So why did you decide to seek out swimming lessons? A couple of reasons really. I had been on holiday and was struck the amount of fun my companions were having in the pool, and I am nearing 50 so decided to draw up a list of things I’d like to do before I hit that milestone.
Why did you choose Shaw Method? Steven Shaw teaches in the health club I go to and I’d observed him with other pupils. He seemed like just the sort of person who might be able to help me – calm and reassuring. I’d also watched him swim was impressed by his technique, and his complete lack of aggression in the water.
What was your first lesson like? Very positive, I really started to feel that I was doing something about my fear. We did various exercises to get me more used to the water – walking up and down, for example, and we did approach getting the face in the water.
How did you feel? Calm. I had done a fair bit of mental preparation first. I told myself to go with it and not fight the instructor.
I also told Steven that I might panic so he could be prepared. In the past I’d experienced really strong involuntary reactions in the water, but I told myself that with Steven it would be different and that I’d have an open mind about what was going to happen.
And what about your teacher? I was right about Steven. He has a great poolside manner and really does give you confidence without making you feel like you are an overgrown kid or special case just because you can’t swim.

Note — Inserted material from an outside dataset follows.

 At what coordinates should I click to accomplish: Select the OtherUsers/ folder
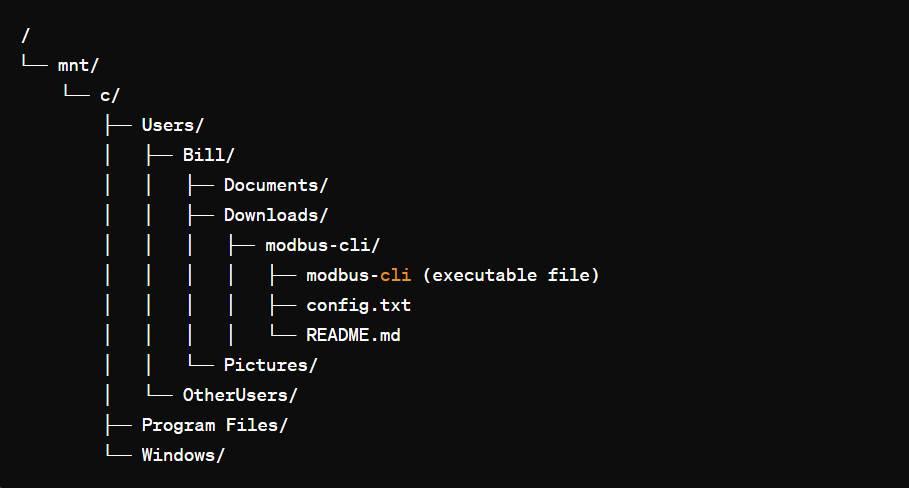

How is your swimming now? I’ve had about 10 lessons since I first started in September and now I can swim breaststroke. Amazingly I now love being under the water. I think the best bit of the stroke is when you are just gliding through the water. It’s been an incredible revelation really. I’m also struck by how much further I can swim and how much less out of breath I am. Before having lessons with Steven I would end up with such a pain in my neck and shoulders that I’d have to stop: after about half an hour in the pool I’d emerge feeling crippled. Now I just feel that general “worked-out” kind of feeling.
How do you feel about the learning process? I use a “learning to drive” analogy. At the beginning there seems to be so many things to think about at once – head, arms, legs, breathing (mirror, signal, manoeuvre) – that you feel like you’re playing some kind of one man band. Then you suddenly realise that you swam a stroke without thinking. There didn’t seem to be any in-between phase where you could almost do it.
And you’ve ticked something off your pre-50 list? Yes, but now I’ve added to it because I want to learn crawl, and backstroke.